Turing Seminar Series: Can large language models reason about qualitative spatial and temporal information?
Robert Blackwell, Senior Research Associate, Alan Turing Institute
43 Woodland Road, G.01 LT
Many claims have been made about the apparent intelligent behaviour of Large Language Models (LLMs), with some recent models being explicitly designed for reasoning tasks (e.g. OpenAI o1 and o3-mini). However, questions remain about the extent to which LLMs really demonstrate a capacity for common sense reasoning.
In natural language, spatial and temporal information is often represented qualitatively (using prepositions such as on, in, left of, north of, part of, under, touching, before, after, ...) and many qualitative spatial and temporal calculi have been developed to formalise such information (e.g. Allen’s Interval Algebra, Cardinal Direction Calculus, and Region Connection Calculus). These calculi have been extensively studied by AI researchers for decades, and we now use them to generate benchmarks to test state-of-the-art language models.

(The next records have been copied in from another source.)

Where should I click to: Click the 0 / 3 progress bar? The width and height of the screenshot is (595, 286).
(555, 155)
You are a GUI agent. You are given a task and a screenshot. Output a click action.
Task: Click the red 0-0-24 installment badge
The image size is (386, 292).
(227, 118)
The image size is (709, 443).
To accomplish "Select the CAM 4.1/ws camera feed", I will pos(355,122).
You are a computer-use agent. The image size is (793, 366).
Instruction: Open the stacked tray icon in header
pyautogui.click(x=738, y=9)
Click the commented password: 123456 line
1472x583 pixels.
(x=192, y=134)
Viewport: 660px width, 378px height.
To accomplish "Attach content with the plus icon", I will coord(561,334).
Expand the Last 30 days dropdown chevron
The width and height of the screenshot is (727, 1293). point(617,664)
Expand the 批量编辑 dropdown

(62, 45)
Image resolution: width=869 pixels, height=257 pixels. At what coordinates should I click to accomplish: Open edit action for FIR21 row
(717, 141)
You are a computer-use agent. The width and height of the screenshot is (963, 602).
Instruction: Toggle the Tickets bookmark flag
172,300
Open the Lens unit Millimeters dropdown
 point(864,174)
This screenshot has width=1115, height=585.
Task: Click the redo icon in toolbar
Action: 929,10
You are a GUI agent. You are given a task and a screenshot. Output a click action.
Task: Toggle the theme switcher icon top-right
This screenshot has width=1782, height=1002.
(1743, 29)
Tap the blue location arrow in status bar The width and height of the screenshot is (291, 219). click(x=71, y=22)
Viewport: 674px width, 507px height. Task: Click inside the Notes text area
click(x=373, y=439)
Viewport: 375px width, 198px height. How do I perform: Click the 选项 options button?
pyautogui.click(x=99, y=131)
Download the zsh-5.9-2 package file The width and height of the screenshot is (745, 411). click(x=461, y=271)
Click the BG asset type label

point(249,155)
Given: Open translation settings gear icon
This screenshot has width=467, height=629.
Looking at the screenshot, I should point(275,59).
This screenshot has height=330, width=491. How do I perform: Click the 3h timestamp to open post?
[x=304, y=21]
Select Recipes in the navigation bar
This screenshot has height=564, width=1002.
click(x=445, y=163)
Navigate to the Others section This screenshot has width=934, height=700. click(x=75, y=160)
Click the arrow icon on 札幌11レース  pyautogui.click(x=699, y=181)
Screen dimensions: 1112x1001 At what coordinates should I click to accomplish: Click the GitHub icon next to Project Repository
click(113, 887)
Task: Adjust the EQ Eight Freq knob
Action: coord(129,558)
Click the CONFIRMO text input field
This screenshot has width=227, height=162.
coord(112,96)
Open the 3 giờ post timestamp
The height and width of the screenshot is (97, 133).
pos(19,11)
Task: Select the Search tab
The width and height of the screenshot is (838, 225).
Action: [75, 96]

By systematically examining the characteristics and failure modes of models, we aim to identify limitations and provide insights for researchers and policymakers concerning the reliability, safety, and utility of LLMs.
I hope that the talk will be of interest to researchers using LLMs for spatial applications, as well as those undertaking LLM evaluation.
Robert Blackwell is a Senior Research Associate at the Alan Turing Institute in London, where he works on the Fundamental AI Programme.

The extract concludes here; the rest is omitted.